Instructions for the task
Transcribe the data exactly, stopping after the "Task: Insert preformatted code with </> icon" line.

START Input data

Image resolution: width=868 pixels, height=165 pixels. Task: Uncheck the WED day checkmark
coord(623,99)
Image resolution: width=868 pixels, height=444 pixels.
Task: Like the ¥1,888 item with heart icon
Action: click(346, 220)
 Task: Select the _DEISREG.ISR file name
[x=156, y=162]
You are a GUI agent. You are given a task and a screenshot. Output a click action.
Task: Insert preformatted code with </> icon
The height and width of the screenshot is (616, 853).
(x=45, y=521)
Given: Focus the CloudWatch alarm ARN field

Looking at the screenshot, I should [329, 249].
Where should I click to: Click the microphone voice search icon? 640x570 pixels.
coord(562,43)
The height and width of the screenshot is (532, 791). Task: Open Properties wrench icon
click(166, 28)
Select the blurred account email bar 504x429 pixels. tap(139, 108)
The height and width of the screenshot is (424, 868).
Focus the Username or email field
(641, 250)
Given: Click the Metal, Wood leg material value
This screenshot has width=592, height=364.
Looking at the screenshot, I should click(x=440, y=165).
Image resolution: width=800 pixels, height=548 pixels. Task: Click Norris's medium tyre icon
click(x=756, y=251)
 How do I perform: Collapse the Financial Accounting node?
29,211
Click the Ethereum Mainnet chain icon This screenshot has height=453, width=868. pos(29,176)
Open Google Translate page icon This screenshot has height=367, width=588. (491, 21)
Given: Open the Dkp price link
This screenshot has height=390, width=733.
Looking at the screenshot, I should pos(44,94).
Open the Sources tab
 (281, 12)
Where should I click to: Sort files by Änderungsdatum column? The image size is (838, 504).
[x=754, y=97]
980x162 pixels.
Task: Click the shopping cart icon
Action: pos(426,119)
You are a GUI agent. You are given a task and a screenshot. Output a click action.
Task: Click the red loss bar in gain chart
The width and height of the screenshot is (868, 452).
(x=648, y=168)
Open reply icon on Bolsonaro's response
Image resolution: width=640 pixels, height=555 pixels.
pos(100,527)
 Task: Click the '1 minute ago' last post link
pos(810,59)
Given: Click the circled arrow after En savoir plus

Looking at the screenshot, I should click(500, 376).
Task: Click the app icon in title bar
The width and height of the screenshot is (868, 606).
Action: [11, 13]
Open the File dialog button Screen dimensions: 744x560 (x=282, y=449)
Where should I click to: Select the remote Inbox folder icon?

END Input data

Answer box
Image resolution: width=868 pixels, height=165 pixels. Task: Uncheck the WED day checkmark
coord(623,99)
Image resolution: width=868 pixels, height=444 pixels.
Task: Like the ¥1,888 item with heart icon
Action: click(346, 220)
 Task: Select the _DEISREG.ISR file name
[x=156, y=162]
You are a GUI agent. You are given a task and a screenshot. Output a click action.
Task: Insert preformatted code with </> icon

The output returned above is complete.